Saturn czeka na partnera
Dzisiaj mija termin składania ofert przez podmioty zainteresowane bezpośrednią prywatyzacją Cementowni Saturn, jednego z ostatnich nie sprywatyzowanych zakładów w branży.
W ciągu kilku następnych dni zespół powołany przez wojewodę śląskiego wyśle do potencjalnych kandydatów zaproszenia do rokowań. Jeśli negocjacje będą przebiegały planowo, to jeszcze w trzecim kwartale zakład może zostać wzmocniony inwestorem. Wiadomo już, że przejęciem tej cementowni interesują się m.in.: niemiecki Dyckerhoff oraz belgijski CBR Heidelberger.
Pierwsze rozmowy w sprawie prywatyzacji Saturna ruszyły pod koniec 1997 r. Niemiecki Dyckerhoff przedstawił wtedy list intencyjny w sprawie zakupu tego zakładu i rozpoczął nawet rozmowy z właścicielem przedsiębiorstwa. Bez skutku. Do cementowni — na wniosek Urzędu Wojewódzkiego w Katowicach — 8 grudnia 1997 r. został wprowadzony zarząd komisaryczny. Miał przygotować firmę do przekształcenia w spółkę akcyjną. Ponad 10 miesięcy trwało uregulowanie spraw terenowo-prawnych. Najważniejsza bariera prywatyzacyjna została więc przełamana. Drugim zadaniem zarządcy było poprawienie kondycji finansowej firmy. Szefowie wydziału przekształceń w UW w Katowicach liczyli, że po osiągnięciu tego celu zakład będzie można sprzedać za wyższą cenę. Pomylili się.
— Odwlekanie momentu prywatyzacji cementowni tylko pogarsza jej sytuację. Wiem, że do UW w Katowicach wpłynęło kilka ofert, zatem jest zainteresowanie.

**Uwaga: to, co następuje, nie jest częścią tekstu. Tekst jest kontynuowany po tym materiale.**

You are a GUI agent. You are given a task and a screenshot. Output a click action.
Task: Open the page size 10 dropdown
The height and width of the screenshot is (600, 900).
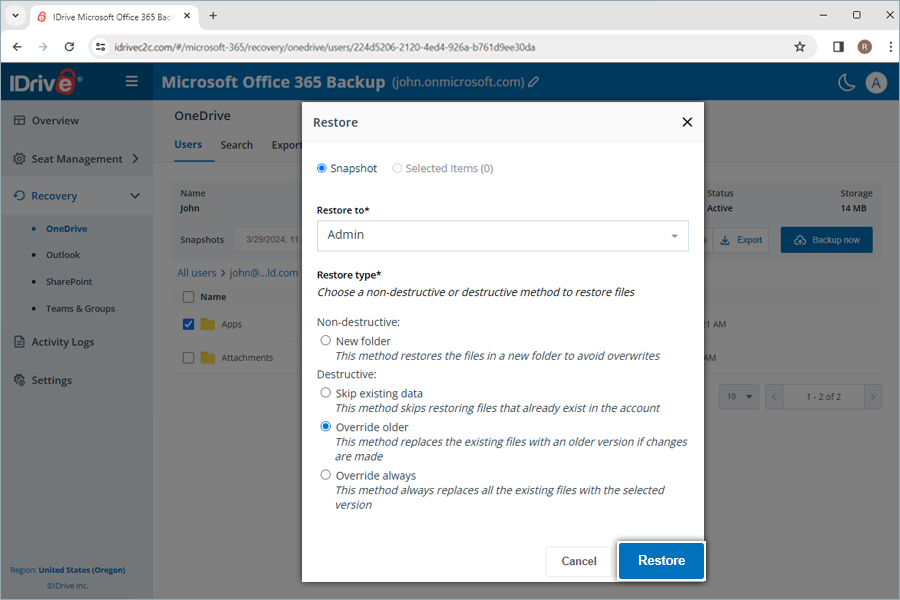tap(738, 396)
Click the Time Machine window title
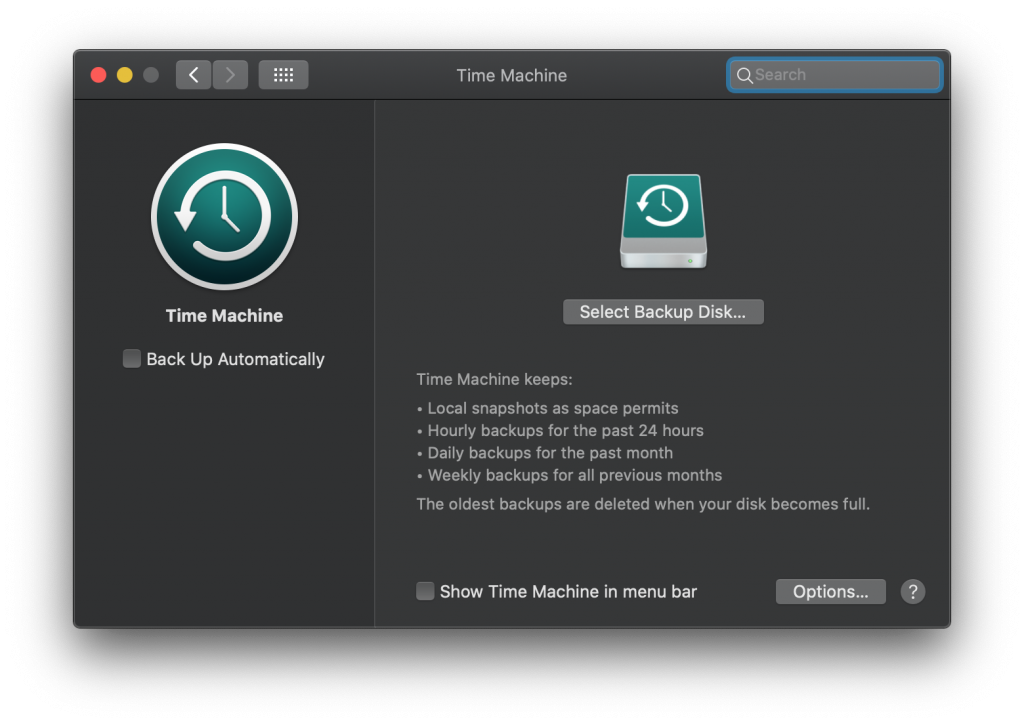The image size is (1024, 725). (x=511, y=75)

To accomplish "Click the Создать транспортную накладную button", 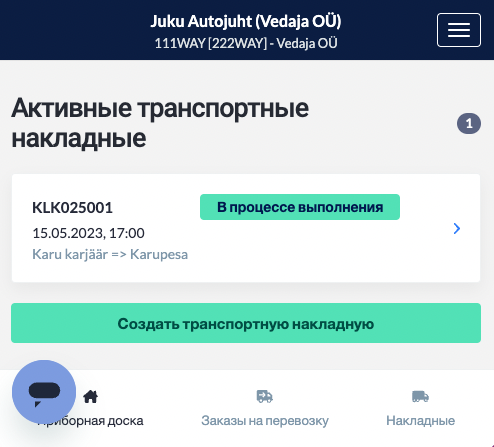I will coord(246,323).
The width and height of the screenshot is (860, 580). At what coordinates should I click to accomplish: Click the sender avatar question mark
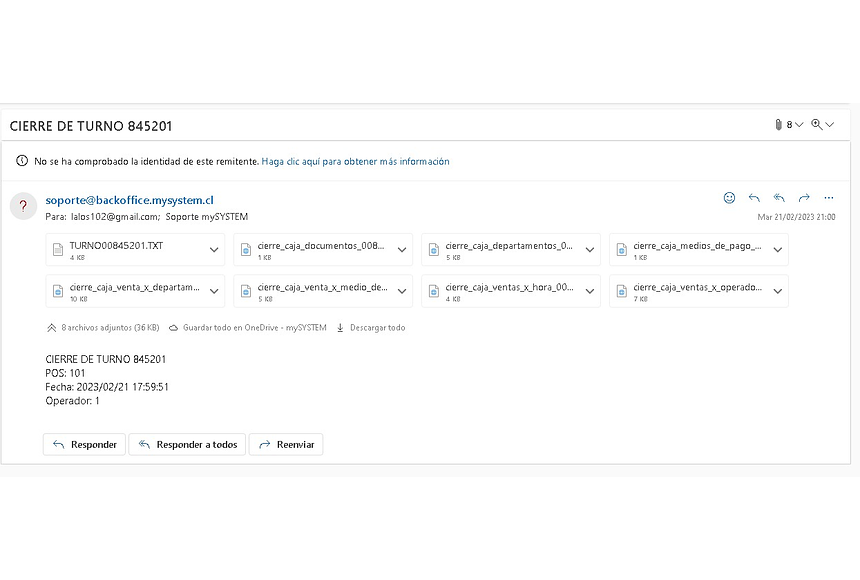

Nie mogę natomiast ujawnić potencjalnych kandydatów — mówi Zdzisław Andrzejak, zarządca komisaryczny cementowni.
Wiadomo jednak, że zakładem zainteresowani są Dyckerhoff (właściciel cementowni Warszawa i Nowiny) oraz CBR Heidelberger (kontrolujący Górażdże, Strzelce Opolskie, Groszowice i Wiek).
Saturn sprzedaje swoje wyroby głównie w południowej Polsce. Jest wyłącznie przemiałownią, co oznacza, że gotowe wyroby cementowe produkuje z klinkieru sprowadzanego od innych zakładów — głównie z Nowin należących do Dyckerhoffa.
— Na naszych rynkach zbytu mocno usadowił się CBR, z którym nie jesteśmy w stanie rywalizować — uważa Zdzisław Andrzejak.
Dotychczas 17 z 20 cementowni w Polsce trafiło w ręce zagranicznych inwestorów. Takich partnerów nie mają jeszcze dwa małe zakłady: Cementownia Wejherowo, która wciąż jest przedsiębiorstwem państwowym, oraz Cementownia Wysoka, sprywatyzowana przez pracowników.